# Aim
Please repeat the stretch from the line containing "Image resolution: width=1300" through the last of the lines, word for word.

Dataset rows
** START **

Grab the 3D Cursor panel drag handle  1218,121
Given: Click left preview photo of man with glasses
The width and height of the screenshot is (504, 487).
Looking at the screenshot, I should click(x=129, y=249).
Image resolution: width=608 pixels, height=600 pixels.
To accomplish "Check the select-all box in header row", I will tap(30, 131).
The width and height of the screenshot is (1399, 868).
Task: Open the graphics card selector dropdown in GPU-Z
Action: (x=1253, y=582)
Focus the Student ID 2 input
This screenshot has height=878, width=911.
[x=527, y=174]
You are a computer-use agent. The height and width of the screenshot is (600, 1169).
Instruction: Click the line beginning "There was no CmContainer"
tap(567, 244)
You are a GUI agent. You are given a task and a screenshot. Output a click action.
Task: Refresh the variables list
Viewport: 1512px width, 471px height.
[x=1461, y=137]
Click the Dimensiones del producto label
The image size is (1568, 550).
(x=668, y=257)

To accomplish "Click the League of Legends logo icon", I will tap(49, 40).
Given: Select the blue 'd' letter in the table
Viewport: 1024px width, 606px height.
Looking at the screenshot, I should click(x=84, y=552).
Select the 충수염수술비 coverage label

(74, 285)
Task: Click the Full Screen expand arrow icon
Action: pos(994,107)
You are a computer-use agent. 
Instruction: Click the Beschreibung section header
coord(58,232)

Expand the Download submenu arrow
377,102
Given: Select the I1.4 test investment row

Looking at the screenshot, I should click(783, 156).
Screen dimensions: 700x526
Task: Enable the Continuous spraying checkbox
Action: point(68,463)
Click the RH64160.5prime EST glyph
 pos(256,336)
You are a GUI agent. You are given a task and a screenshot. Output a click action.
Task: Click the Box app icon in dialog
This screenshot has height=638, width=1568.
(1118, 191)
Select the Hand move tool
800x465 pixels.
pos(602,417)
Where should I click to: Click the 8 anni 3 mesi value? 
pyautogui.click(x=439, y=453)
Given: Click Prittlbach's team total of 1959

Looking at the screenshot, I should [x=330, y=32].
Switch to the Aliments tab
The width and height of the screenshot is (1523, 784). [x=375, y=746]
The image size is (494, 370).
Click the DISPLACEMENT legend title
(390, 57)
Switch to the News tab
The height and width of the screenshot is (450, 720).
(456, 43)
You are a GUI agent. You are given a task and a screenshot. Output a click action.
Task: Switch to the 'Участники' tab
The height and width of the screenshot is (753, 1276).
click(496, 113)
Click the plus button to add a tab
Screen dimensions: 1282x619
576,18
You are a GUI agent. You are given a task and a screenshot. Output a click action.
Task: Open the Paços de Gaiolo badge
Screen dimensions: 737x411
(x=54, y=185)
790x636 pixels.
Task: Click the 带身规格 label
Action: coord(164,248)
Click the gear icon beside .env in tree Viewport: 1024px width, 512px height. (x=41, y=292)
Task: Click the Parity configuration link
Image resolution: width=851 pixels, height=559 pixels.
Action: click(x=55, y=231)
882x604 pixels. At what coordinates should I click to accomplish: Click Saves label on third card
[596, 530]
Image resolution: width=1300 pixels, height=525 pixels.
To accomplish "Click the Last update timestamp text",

** END **

# Task solution
Image resolution: width=1300 pixels, height=525 pixels.
To accomplish "Click the Last update timestamp text",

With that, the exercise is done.